No pictures go into the copy. Write out exactly the lines below from the one containing "Click the blue price tag on daily axis" through the one containing "Image resolution: width=744".

[Study material]
______

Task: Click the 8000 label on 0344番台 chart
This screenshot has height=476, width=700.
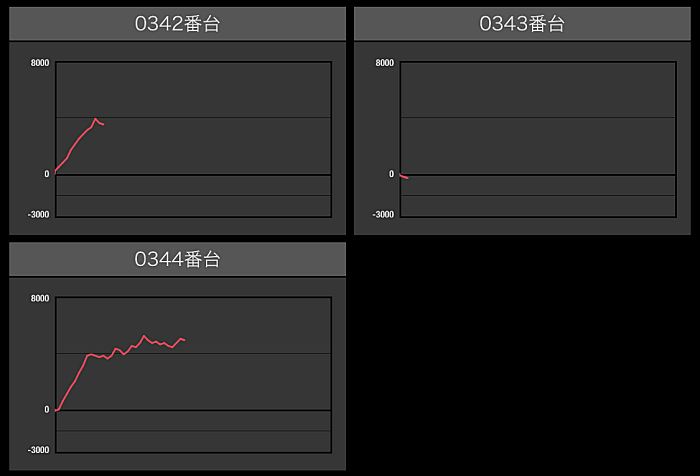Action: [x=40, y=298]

______

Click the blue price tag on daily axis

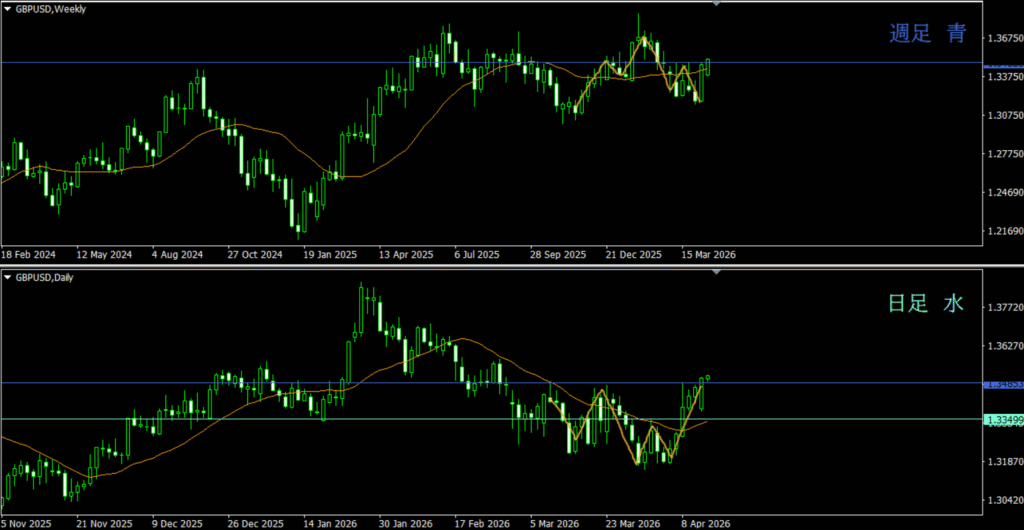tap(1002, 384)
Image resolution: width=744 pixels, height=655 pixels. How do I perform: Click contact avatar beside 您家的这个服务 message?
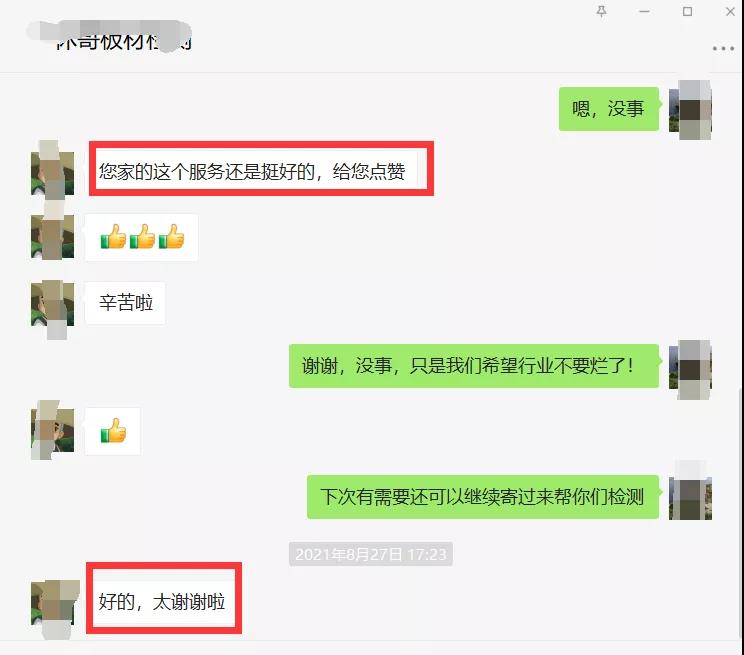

______

[Exercise solution]
Click the blue price tag on daily axis

tap(1002, 384)
Image resolution: width=744 pixels, height=655 pixels. How do I perform: Click contact avatar beside 您家的这个服务 message?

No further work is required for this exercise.